Our goal was to expose the misplaced autonomy given over to TxDOT and transportation agencies in general, by a lack of true vision and leadership, as well as expose the need for such vision and leadership.

TxDOT is a caveman with a hammer.  They have one tool and one skill for any and every task.  In response, Texas cities are as car dependent as any in the country.   Dallas is THE most car-dependent in the country.  When using only one tool, the outcome is only one choice for citizens wishing to participate in the local economy.  You must own a car.  Since you must own a car, you might as well not live in Dallas.  And thus we've experienced population flight of the middle class in both directions.  Car dependence is coerced.  We need choice.

Instead, we increase our infrastructural cost burden at the same time we're displacing tax base, advantaging people to search affordable housing but high transportation costs and plenty of time in the car.  This is a system built to fail in a time of demographic urgency back towards cities.  Dallas is in danger of losing its momentum, and the future, to borrow an expression

Cities are entirely too complex (and important engines of the economy), requiring far more intricacy than a caveman can handle with just his hammering.  Asking them, nay turning over autonomy to them, is letting them dabble in brain surgery.  Complex neural network/intricate social and economic networks, meet hammer.

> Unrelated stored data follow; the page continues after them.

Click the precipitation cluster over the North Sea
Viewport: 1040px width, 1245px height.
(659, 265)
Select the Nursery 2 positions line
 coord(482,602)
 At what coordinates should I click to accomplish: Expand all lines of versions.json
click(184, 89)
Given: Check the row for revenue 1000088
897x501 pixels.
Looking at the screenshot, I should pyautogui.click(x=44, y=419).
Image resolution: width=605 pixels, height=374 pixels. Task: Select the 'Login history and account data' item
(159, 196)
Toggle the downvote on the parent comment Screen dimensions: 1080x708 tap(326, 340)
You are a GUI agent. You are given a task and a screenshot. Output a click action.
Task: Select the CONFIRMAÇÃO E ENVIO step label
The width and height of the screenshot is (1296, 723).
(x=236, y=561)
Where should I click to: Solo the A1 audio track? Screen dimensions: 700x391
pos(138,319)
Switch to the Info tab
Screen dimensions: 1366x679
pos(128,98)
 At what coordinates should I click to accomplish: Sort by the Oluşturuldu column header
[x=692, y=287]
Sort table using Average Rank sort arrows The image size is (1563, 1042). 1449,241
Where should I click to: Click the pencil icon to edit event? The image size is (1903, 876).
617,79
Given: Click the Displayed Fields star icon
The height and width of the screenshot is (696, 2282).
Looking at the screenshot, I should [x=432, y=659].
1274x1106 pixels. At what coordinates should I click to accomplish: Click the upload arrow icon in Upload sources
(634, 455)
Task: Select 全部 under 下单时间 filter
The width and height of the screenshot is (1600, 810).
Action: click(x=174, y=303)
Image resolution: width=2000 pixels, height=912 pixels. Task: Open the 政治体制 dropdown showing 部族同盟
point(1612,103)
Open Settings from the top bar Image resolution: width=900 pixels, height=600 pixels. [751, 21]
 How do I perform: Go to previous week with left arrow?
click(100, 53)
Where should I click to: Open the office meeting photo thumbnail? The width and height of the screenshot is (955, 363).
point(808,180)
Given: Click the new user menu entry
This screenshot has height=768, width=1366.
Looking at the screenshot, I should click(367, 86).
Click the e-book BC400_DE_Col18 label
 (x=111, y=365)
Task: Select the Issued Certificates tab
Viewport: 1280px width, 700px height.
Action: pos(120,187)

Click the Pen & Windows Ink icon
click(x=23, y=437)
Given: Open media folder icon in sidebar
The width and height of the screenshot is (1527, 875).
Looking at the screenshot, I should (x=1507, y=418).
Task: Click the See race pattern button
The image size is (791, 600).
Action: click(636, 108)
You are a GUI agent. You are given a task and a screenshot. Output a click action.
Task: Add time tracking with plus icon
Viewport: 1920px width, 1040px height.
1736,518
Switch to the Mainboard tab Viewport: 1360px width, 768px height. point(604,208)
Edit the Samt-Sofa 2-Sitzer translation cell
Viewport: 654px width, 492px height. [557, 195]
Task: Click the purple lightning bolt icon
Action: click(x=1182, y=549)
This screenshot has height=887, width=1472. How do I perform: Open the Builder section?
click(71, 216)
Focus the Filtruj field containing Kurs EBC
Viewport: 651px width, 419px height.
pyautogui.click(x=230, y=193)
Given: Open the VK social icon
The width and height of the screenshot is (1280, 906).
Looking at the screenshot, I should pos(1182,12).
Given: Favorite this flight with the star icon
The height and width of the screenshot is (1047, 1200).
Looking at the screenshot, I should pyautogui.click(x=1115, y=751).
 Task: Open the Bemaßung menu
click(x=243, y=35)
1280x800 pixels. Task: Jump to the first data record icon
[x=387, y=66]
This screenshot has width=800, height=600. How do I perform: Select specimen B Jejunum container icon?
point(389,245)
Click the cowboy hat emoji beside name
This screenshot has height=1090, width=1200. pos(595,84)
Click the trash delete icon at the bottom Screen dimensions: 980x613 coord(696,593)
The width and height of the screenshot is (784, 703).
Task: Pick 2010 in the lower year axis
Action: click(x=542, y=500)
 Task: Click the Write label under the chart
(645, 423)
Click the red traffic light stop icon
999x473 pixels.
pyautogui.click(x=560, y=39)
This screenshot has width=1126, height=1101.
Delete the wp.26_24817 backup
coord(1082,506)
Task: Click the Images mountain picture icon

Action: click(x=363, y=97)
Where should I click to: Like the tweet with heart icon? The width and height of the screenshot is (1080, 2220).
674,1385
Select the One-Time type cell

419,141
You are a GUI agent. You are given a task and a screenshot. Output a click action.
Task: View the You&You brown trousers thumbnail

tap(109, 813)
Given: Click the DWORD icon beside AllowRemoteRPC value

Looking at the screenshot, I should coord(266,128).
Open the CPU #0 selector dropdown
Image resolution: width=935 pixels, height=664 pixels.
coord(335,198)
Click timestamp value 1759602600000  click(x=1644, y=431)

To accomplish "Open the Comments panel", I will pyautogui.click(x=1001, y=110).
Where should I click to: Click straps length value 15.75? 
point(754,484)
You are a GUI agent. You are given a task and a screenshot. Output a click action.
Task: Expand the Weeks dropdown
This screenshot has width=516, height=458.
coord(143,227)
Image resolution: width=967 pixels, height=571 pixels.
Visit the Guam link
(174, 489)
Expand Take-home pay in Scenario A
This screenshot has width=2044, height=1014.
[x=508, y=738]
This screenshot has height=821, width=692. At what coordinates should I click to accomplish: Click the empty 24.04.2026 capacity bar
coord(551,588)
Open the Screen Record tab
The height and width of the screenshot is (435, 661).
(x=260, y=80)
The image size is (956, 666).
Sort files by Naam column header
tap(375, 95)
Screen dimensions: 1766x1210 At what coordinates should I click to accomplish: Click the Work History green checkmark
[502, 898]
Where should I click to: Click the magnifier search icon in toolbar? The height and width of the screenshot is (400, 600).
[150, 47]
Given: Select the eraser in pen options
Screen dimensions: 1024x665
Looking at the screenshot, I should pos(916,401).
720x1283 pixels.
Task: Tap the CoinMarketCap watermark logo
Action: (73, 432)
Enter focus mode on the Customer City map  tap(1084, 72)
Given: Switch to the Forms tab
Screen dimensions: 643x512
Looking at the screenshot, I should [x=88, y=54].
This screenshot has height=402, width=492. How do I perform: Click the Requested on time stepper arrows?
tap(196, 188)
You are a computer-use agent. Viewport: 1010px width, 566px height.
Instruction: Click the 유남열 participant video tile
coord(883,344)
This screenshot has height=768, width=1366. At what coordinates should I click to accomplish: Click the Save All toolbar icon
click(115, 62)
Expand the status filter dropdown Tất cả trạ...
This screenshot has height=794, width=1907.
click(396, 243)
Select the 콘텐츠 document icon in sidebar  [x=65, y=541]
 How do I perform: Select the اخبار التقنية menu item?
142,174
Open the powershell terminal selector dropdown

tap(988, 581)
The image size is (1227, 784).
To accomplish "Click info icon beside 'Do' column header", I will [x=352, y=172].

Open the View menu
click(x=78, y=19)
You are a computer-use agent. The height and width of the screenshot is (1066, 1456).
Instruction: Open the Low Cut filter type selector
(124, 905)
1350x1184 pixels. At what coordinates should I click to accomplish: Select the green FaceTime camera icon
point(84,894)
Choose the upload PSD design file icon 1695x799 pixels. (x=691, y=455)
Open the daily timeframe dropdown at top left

Absent true leadership and vision, bureaucratic inertia has filled the void under the guise of objective expertise provided by standards and traffic formulas inherited from the 20th century.  A sign of bureaucratic dysfunction is when debt to income ratios exceed 3:1.  TxDOT currently has an $18 billion debt.  They want to increase their budget two-fold from $2billion to 4billion a year simply to maintain what they've overbuilt.

The oldest trick in the book is to point to hypothetical future growth.  "Well, we have to burden current tax base for infrastructure for future generations."  That might be fine planning and foresight if it wasn't more of the same.  If we're going to double in population, imagine the congestion then.  The policies will be the same.  The 21st century needs 21st century thinking.

The only answer is to begin building an infrastructure of urbanism and interconnectivity, that advantages more efficient, short-trip travel, by bike, foot, and transit.  The people making the decisions have shown to have zero understanding of the issues of today nor the future.  

We've driven off the cliff. No amount of wing flapping will save us.  Instead, we must organize and let our voices be heard.

Without said leadership and vision, an enlightened popular uprising is a necessary countervailing force.  Do we teach the old dogs new tricks?  Do we get new dogs?  These are the questions we need to be asking.  Our quality of life and the wealth of our citizens, cities, state, and nation are too vital, and in danger.